4.º Repete-se os passos 2 e 3, usando a segunda parte da frase e voltando a pôr o “se” e o “então”. Por exemplo, “Se ele vai entrar no 1.º ano sem saber nada, então...”, acrescentando sempre o que nos sair, verbalizando todos os nossos medos até que sinta que chegou a um fim, por mais trágico ou absurdo que esse final possa parecer.

Batendo no fundo do poço, respira-se um pouco, preparando-nos para a dar o passo decisivo.

A mãe já se perdeu? Não hiperventile, tenha calma, isto só é difícil à primeira vista, quando se põe em prática é muito mais fácil.

Concentre-se e vá para o ponto seguinte:

5.º Junta-se a frase inicial à última frase formulada, mantendo a estrutura do “se” e do “então”. Por exemplo: “Se o meu filho não se interessa pelas letras aos 5 anos, então... vai acabar a viver debaixo de uma ponte.”

Ok. Agora este passo é fundamental. Temos de olhar para esta frase, respirar e pensar nela. Parece-me exagerada? Como é que me faz sentir? Será que é nesta cadeia fatalista de acontecimentos em que inconscientemente penso quando começo a gritar com o meu filho para fazer os trabalhos de casa? Ou quando demora a acabar a ficha ou a sopa? Será que é isto que me faz sentir mal quando oiço que os bebés dos outros já dormem, ou já gatinham, ou já andam, ou já sabem ler e o meu não?

Experimente mãe, e depois diga-me se ajudou! Suspeito que funciona com qualquer tipo de ansiedades!

Beijinhos!


Querida Ana,

Tu imaginaste sinceramente que entre conferências de imprensa da DGS e as eleições americanas, a tua mãezinha, disléxica de nascença, conseguiria acompanhar estes passos todos sem cair na toca do coelho e, pior, ficar para lá sempre presa?! Se assim foi, tens os meus neurónios em melhor conta do que eu própria.

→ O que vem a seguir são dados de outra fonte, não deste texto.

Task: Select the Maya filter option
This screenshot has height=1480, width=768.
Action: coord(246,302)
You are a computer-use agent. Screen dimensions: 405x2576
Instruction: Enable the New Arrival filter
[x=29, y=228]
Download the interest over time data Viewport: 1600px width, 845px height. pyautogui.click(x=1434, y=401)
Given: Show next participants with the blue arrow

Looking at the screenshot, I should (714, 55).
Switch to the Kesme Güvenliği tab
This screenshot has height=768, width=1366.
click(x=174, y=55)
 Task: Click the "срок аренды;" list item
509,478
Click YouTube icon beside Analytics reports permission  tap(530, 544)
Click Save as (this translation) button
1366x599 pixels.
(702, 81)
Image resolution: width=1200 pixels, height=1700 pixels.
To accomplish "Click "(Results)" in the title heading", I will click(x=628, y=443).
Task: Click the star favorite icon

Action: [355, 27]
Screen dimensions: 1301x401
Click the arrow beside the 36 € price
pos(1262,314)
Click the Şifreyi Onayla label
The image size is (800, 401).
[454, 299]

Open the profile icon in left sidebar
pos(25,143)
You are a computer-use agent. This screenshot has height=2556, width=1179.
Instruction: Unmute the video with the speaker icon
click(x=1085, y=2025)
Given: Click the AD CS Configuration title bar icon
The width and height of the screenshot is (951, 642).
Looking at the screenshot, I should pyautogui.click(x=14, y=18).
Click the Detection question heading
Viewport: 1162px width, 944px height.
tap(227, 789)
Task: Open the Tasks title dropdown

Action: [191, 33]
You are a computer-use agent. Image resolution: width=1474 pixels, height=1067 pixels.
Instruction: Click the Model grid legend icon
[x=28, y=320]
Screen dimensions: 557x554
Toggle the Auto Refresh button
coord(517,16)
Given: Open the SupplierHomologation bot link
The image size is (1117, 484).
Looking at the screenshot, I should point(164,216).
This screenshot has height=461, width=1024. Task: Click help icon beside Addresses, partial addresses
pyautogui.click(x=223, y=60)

Mas lisonjeada pela tua fé em mim, fui buscar um papel e um lápis, decompus lenta e cautelosamente o enunciado da tua solução (repara que, generosamente, não lhe chamo problema), até me sentir suficientemente confortável com as premissas para me entregar ao exercício.

Quando apliquei o “Rabbit Hole” à minha principal ansiedade do momento, a frase final ficou mais ao menos assim: “Se o Trump ganhar mesmo as eleições, então é o fim do mundo.” E o pior é que quando segui o conselho seguinte, ou seja, respirei fundo, reflecti e perguntei-me se estava a exagerar, só fiquei ainda mais desesperada, porque conclui que não exagerava nem um bocadinho.

Aliás, mesmo quando mudo ligeiramente os dados da equação e começo a frase por “Se o Trump fosse meu neto”, a coisa também acaba inevitavelmente debaixo da ponte.

Falando muito a sério, ainda mais a sério, o nosso cérebro está condicionado a pensar em modo causa/consequência, a projectar os problemas no futuro, e é provavelmente pessimista por natureza para nos ajudar a prepararmo-nos para o pior — depois, se não for tão mau como isso, tanto melhor. Sendo assim é inevitável que apliquemos este defeito de raciocínio aos nossos filhos. Sentimo-nos tão responsáveis por eles, tão obrigados a protegê-los, a prepará-los para o que aí vem, que tudo o que fazemos hoje parece relevante para essa conta final.

Atrevia-me a dizer que com apenas um ou dois filhos, há mais tempo e mais disponibilidade para nos envolvermos nestas divinações, e caímos no buraco. E às vezes no ridículo. E é claro que ajuda pararmos para pensar até onde estamos a levar esta cadeia de “ses” e “entãos”, mas suspeito que só quando olharmos as nossas preocupações e insónias retrospectivamente, seremos capazes de nos rirmos delas. É também por isso que os segundos filhos, e os seguintes, têm a sorte de ter pais mais descontraídos. Pais que perceberam que não saber as letras antes de entrar para a escola, não quer dizer absolutamente nada.

Desculpa Ana, tenho de voltar às eleições. E ao Xanax.